MARCO LUKE, , actualizada 08:22 🕚
El taxi de las derrotas

La lámpara iluminaba y pintaba de amarillo las páginas del grueso libro de medicina que leía exhausto un aspirante a galeno, refugiado en su alcoba en su vano intento de alejarse del atractivo sonido que emitía un programa cómico desde la televisión en la sala.

-Falange distal, falange medial, ... trapecio, trapezoide, grande, ganchoso...- repetía sin éxito alguno, mientras golpeaba su frente con el puño a cada terminología que leía y ubicaba en los dibujos anatómicos. - ¡No puedo más! - Cerró el libro provocando la fuga de cientos de partículas del polvo atrapadas debajo del escritorio. - ¡Merezco un descanso! - Se justificó para huir y dejarse atrapar por la comodidad del entretenimiento nocturno del que disfrutaba su familia en los sillones del salón.
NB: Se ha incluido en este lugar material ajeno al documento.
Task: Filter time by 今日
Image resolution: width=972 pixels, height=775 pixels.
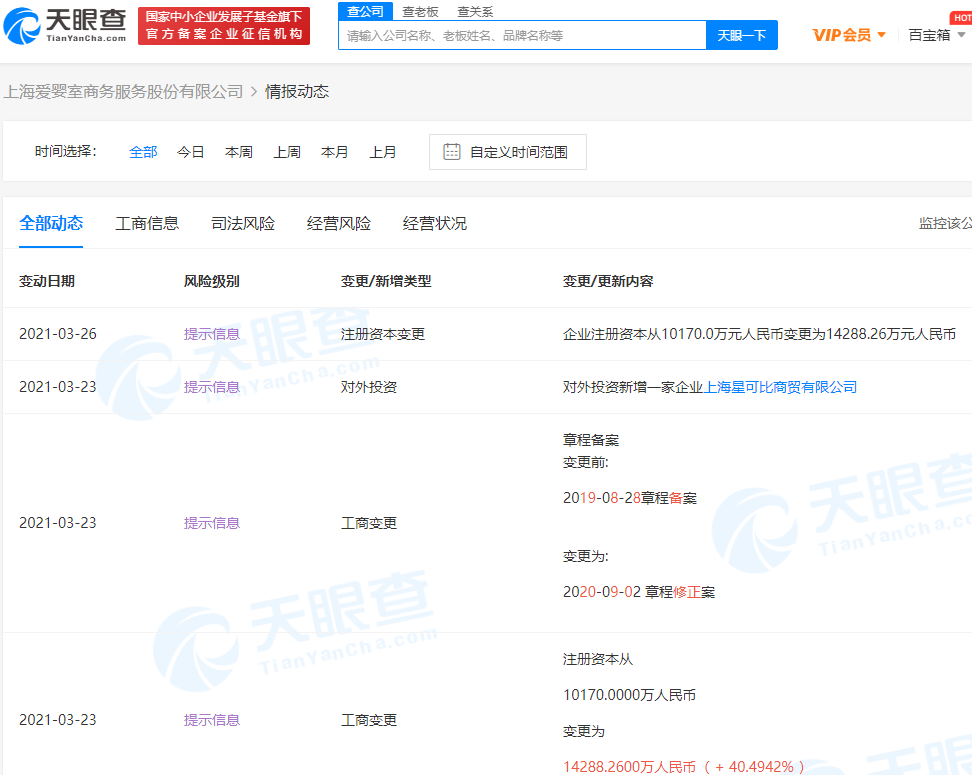Action: coord(191,152)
Pasaron cerca de diez años y el libro no se volvió abrir jamás. La vocación, fue reemplazada por un cúmulo de pretextos, y la derrota por una frustración diaria que a penas le daba para comer detrás del volante de un taxi.

Ese día, le tocó de pasajero un abogado quien, según sus palabras, llevaba junto con una prisa de embarazada, un caso de suma importancia.

- ¡A los juzgados, pronto! - Ordenó al chofer al mismo tiempo que cerraba la puerta del auto sin piedad. El taxista obedeció, pero un par de cuadras después, disminuyó la velocidad del carro sin que el preocupado abogado se percatara.

Barajaba los papeles de una carpeta, estresado por no perder un caso que, de ganarse, le dejaría una remuneración jugosa.

Levantó uno de los documentos y lo aproximó a la ventanilla del coche, buscando la luz solar para descifrar la tenue escritura a lápiz. Mientras buscaba decodificar los jeroglíficos impresos con grafito, justo en una luz roja, se detuvieron el auto y el tiempo en los ojos del abogado.

La escena de un taller mecánico donde se alojaban varios automóviles, herramienta, y otros aparatos más complejos para cualquier mortal, pero simples para él, añoró los días en que, de niño, pasaba dentro de una fosa aprendiendo la anatomía de un chasis, las veces en que debía elegir una llave, y las muchas veces que compartió la sal con sus colegas, donde´aún siendo niño, nació su amor por la mecánica automotriz y decidió dar vida al sueño de seguir los pasos de su padre

Irónicamente, fue su progenitor quien mató sus ilusiones al obligarlo a estudiar una carrera que no le matara de hambre. Desde ese día, se vio obligado a buscar una carrera lucrativa para forjar una felicidad que no alcanzaría nunca con todo el dinero junto, ni sustituirá jamás la plenitud que dan los sueños realizados.

Y así, recorrieron las calles de la ciudad un taxi que llevaba la vocación y los sueños derrotados.